WHAT TO WORK ON: Scan the records below. Copy every line in which the word "agent" appears.

MATERIAL SHOWN:
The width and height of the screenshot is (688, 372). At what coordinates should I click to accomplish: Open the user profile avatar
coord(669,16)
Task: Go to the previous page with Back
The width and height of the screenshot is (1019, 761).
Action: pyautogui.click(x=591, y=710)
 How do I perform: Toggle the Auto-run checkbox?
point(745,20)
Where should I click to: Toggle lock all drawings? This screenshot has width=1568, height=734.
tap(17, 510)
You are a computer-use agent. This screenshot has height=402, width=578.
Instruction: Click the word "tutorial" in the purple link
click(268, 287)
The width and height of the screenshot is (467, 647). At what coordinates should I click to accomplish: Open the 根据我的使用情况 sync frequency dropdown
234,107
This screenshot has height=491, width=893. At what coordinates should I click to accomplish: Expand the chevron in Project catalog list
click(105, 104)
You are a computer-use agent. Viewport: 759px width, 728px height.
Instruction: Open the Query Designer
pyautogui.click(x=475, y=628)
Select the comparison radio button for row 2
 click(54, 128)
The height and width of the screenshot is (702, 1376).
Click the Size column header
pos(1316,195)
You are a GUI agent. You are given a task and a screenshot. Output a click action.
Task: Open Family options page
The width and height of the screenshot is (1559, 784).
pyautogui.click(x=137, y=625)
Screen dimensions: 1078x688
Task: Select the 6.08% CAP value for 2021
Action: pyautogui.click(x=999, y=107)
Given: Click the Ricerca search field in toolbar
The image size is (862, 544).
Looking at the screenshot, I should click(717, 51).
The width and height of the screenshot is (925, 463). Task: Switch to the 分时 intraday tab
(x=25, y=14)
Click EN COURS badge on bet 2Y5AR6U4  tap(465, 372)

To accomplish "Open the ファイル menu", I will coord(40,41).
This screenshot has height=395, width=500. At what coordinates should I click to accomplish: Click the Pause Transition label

SOLVED PROBLEM:
You are a computer-use agent. This screenshot has height=402, width=578.
You are a computer-use agent. Viewport: 759px width, 728px height.
You are a GUI agent. You are given a task and a screenshot. Output a click action.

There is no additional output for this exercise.